The Right Room Makes A Difference
When choosing a room for your video conference, avoid one that’s affected by road traffic noise or noise from the adjoining streets or businesses. Also, avoid rooms that have noisy HVAC systems, such as AC units or ventilation fans that may be audible to others. Background noise can also affect the way you speak or how the microphone processes your voice.
Many webcam microphones use simple noise-cancelling or signal-compression systems to provide a flat audio response. But when the background noise varies or is unduly loud, these response systems can drop the signal or muffle the sound as the compression kicks in.
Try to select a room with a lot of soft furnishings, such as a couch or heavy drapes. Soft, sound-absorbing materials control reverberation and help speech sound more natural.
Avoid rooms with hard surfaces—like glass, drywall, or concrete. These surfaces reflect sounds, making the room sound louder, and speech seem harsh or muddy.
Many video conference participants use the microphone on their webcams. Unfortunately, even in expensive webcams with high-quality video, the integral microphones aren’t very sophisticated, and often rely on simple microphone response technology. This can result in poor or muffled audio response, audio feedback, or slap-back echo effects.

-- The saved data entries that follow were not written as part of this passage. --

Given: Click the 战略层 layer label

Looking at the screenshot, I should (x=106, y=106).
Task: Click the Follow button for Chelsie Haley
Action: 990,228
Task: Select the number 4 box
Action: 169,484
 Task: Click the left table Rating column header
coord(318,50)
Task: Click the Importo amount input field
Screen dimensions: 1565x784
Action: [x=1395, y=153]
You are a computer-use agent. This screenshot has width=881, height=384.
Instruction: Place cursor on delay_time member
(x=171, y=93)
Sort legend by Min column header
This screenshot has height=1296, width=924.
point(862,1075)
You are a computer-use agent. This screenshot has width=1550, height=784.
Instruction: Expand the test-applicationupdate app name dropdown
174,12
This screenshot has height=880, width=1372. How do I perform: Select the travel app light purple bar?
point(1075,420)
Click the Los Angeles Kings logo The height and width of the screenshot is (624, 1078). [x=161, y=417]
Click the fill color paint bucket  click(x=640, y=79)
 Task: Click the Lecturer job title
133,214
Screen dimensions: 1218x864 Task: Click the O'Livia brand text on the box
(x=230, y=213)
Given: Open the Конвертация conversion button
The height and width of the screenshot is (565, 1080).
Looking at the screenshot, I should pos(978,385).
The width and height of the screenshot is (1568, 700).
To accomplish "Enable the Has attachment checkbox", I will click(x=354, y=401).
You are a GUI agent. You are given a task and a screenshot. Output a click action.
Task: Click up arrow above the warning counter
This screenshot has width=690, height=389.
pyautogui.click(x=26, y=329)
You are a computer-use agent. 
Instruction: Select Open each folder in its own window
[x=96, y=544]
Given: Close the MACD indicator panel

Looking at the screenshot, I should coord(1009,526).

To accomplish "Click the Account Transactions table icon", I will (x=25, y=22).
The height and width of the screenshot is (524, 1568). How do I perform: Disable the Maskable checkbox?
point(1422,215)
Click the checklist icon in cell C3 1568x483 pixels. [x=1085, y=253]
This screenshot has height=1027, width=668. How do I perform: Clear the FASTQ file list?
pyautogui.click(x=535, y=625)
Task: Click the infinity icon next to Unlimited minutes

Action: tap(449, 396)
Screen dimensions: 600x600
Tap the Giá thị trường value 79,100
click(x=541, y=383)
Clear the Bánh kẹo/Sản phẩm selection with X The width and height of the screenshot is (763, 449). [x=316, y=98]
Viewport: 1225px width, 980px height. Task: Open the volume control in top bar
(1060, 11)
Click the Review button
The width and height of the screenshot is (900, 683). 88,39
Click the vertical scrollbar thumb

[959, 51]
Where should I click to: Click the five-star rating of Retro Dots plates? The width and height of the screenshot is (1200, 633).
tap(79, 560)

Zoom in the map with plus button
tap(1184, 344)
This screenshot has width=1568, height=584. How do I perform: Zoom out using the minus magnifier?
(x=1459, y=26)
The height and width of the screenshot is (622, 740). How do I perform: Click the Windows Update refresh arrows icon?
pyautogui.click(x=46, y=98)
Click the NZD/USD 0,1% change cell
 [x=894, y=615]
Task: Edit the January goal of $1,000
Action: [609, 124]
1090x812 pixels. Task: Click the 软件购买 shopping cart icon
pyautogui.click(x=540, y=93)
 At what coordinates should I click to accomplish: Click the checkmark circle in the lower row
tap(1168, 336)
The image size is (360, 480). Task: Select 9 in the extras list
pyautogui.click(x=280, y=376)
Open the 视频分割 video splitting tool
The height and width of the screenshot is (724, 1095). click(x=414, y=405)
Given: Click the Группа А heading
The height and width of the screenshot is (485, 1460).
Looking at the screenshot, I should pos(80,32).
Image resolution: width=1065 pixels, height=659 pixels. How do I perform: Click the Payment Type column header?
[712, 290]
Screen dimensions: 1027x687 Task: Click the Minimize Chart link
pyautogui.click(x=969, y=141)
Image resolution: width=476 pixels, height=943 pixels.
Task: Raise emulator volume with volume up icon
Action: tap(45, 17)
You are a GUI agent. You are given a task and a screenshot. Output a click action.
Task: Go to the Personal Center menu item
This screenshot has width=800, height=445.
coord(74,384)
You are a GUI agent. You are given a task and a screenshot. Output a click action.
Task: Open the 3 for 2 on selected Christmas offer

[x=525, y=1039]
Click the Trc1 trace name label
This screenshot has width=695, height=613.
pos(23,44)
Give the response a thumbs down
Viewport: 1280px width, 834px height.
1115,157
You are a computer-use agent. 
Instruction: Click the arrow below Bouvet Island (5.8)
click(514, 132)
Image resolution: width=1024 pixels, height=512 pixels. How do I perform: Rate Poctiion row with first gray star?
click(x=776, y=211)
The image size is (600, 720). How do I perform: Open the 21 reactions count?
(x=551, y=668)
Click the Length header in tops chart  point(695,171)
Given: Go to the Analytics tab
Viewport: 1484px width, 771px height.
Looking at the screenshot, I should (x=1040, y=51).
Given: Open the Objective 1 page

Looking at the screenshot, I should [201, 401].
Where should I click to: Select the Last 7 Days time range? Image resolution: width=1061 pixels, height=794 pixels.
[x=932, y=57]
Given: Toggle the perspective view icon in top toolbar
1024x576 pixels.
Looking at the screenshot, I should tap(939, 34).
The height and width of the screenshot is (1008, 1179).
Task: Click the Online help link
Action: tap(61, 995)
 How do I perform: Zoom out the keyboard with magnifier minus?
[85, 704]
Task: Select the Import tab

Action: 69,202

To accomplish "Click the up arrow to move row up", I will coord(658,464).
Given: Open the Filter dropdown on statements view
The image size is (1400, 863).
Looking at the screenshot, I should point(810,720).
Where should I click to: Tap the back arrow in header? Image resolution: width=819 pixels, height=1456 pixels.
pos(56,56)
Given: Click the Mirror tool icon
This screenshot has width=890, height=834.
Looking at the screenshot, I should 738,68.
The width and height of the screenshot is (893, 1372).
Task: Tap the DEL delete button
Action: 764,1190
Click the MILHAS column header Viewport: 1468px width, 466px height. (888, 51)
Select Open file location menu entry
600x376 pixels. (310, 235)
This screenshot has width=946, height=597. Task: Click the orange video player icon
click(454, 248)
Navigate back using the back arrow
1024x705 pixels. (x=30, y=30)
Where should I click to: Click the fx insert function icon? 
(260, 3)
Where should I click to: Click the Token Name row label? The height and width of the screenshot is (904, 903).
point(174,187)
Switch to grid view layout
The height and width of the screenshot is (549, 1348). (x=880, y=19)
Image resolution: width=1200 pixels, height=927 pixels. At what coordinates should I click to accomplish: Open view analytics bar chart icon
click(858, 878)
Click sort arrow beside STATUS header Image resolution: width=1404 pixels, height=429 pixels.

Where practicable, use a dedicated table-top microphone or high-quality headset.
To maximize the signal-to-noise ratio and minimize the potential to pick up disrupting background sounds, position yourself as close to the microphone as possible.
Happy Video Conferencing!
We hope this helps make your video conferences more efficient and less frustrating!
By following these simple recommendations, it is possible for everyone to improve the audio quality of their video-conferencing so speech intelligibility is good for all.
Take care and stay safe during these times from everyone at BKL Consultants Ltd.